▸ Written request:
Reproduce every line of the records below verbatim, omitting the pictures.

▸ Entries supplied:
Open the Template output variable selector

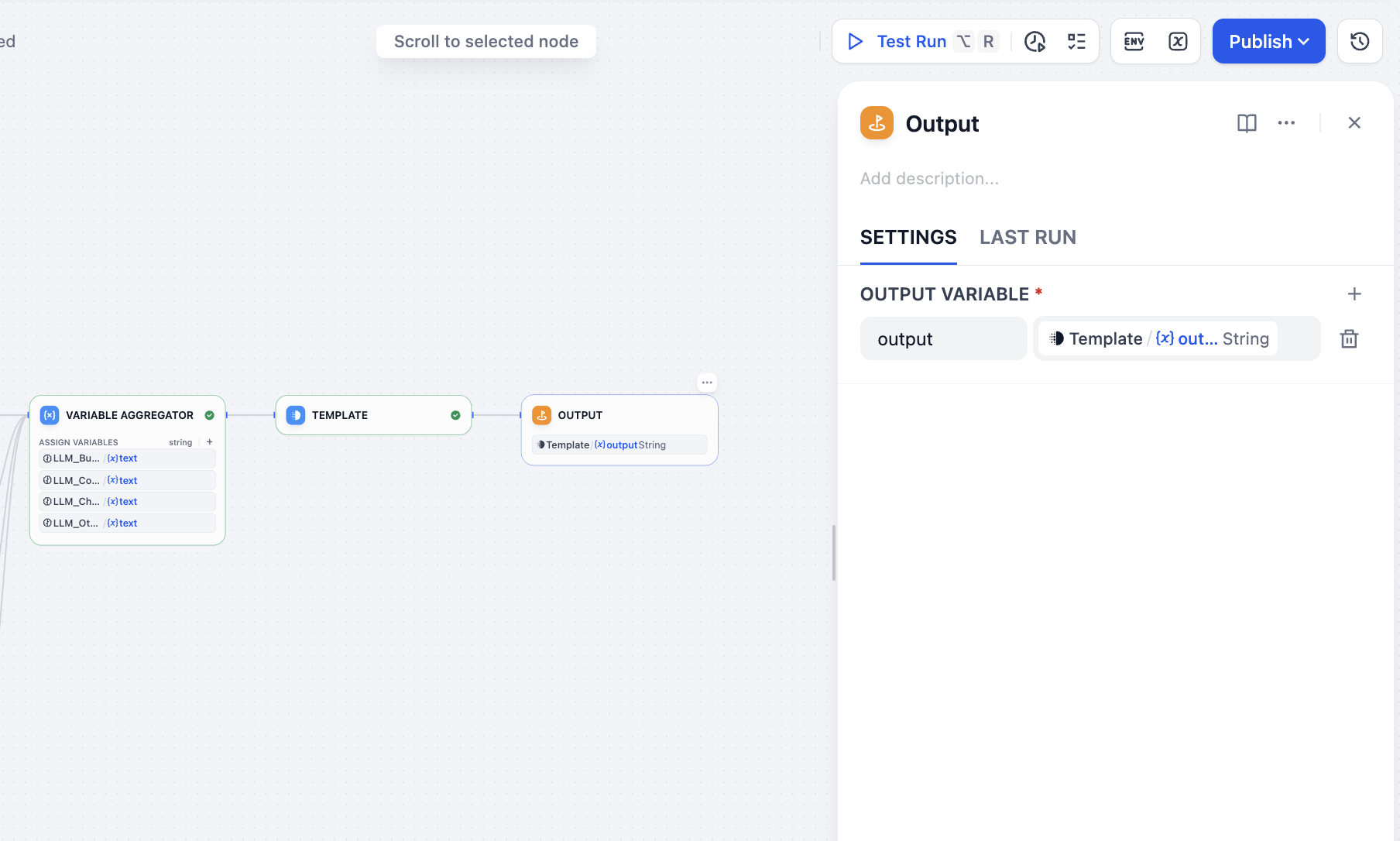[1159, 339]
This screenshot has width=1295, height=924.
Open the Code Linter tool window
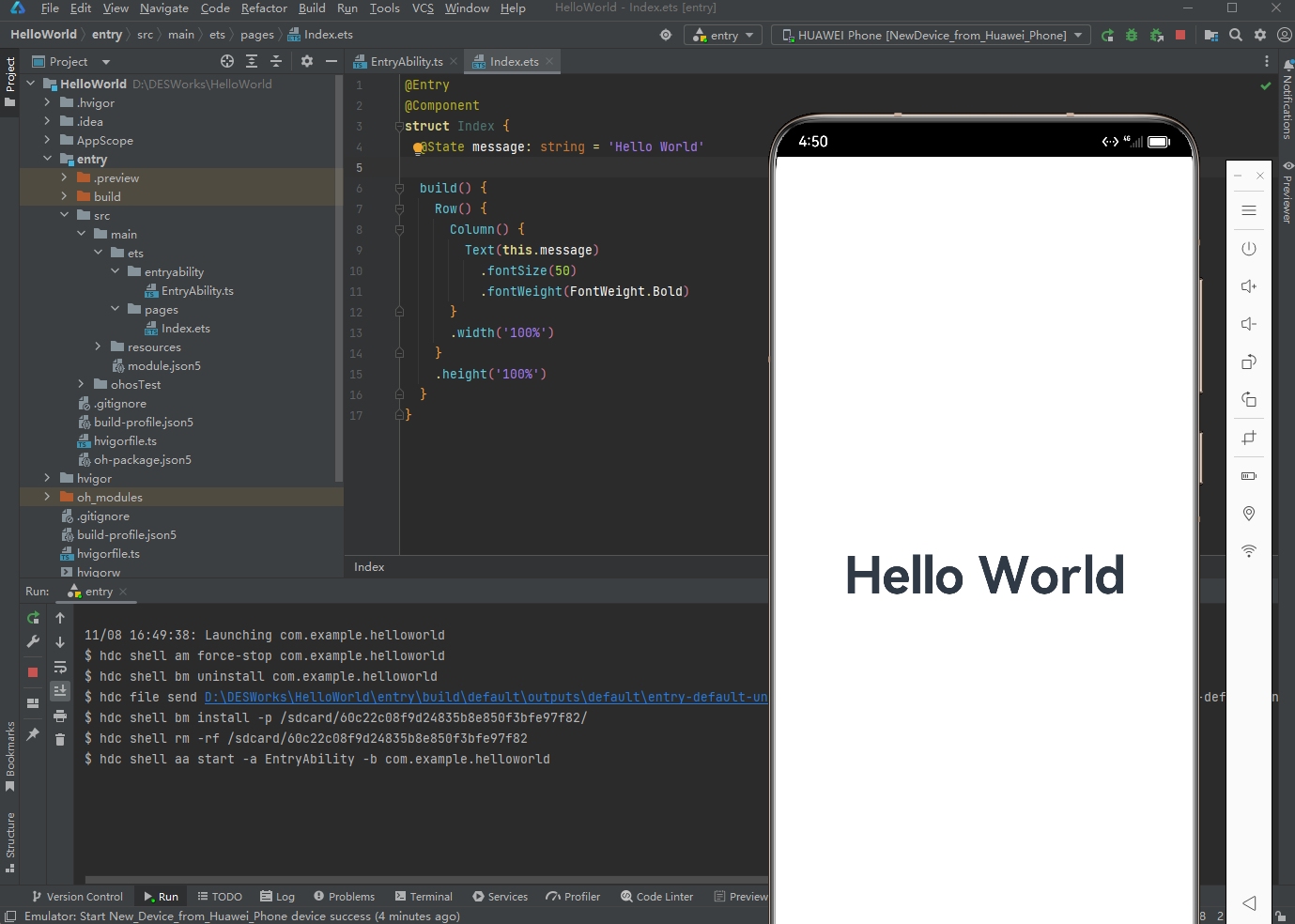(x=656, y=897)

▸ Solution for this problem:
Open the Template output variable selector

[1159, 339]
This screenshot has width=1295, height=924.
Open the Code Linter tool window
(x=656, y=897)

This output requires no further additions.